The most recent recapitulation of the research on Chinese art history from a western perspective occurred at the turn of the 1980s and 1990s, with the history of painting as its main object of investigation. It was at the time when the Western art history academia had just undergone a major reorganization, and meanwhile W. Eugene Kleinbauer’s Research Guide to the History of Western Art was being published in installments on Meishu yicong. Hence, Kleinbauer’s “Intrinsic” and “Extrinsic” perspectives of Western modern art history were applied to summarize the methodologies of the history of Chinese painting at the time. Wen Fong from Princeton University became a representative figure maintaining the “Intrinsic” perspective for his advocacy of the style-structure analysis, and those who accepted his method were named the “Eastern School”; while James Cahill of the University of California at Berkeley was seen as an expert on the “Extrinsic” perspective for promoting the social history of Chinese art, and the pupils influenced by his view were called the “Western School.” In addition, Chu-Tsing Li, who taught at the University of Kansas, and his students were referred to as the “Central School,” for their application of Iconography and the study of art patronage in examining the history of Chinese painting. It is these three Schools that succinctly summarized the status of the research on Chinese art history overseas at that time, which is still being frequently discussed until today.

However, at the time of the previous recapitulation, the state of the research on Chinese art history overseas has already undergone significant changes, and it is no longer possible to summarize it in two or three ways. It was a period in which the new Western art history theories placed substantial influence on the study of Chinese art history, and also an era when the scholars of Chinese art history were expanding new methods on the basis of comprehensive reflection. During this period, there occurred deconstructive studies of the anatomy of the literati life, and general history writings with an ambition to reconstruct the history of art. There was both holistic thinking emerged from anthropology and archaeology, and a variety of terms originated from post-modern philosophy and literary studies.

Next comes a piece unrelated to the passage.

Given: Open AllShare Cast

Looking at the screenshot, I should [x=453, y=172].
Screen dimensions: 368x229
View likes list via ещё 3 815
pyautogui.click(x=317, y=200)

Ideology had also become the basic characteristic of many Chinese art history studies. On the one hand, the field of Chinese art history research has gone far beyond the field of history of painting, leading to the simultaneous advancement of the research on bronze art, Buddhist art, and tomb art. On the other hand, the emergence of the concepts such as the modes of exhibition, viewing, production, consumption, as well as spatiality and materiality greatly expanded the breadth and depth of all research fields.

In the past three decades, even the name of this discipline has become increasingly difficult to define. Scholars gradually expanded the term “art history (meishu shi)” into a more inclusive “art history (yishu shi),” and replaced “art” with “image,” then used “visual” instead of “image,” then again “material” was used to make up for the lack of “visual”… In order to emphasize the “objective world of knowledge” so that this discipline will not be reduced to nothingness, we still use “yishu shi” or “meishu shi” in this issue, but what we discuss here is the history of Chinese art that has been repeatedly contemplated for the past three decades.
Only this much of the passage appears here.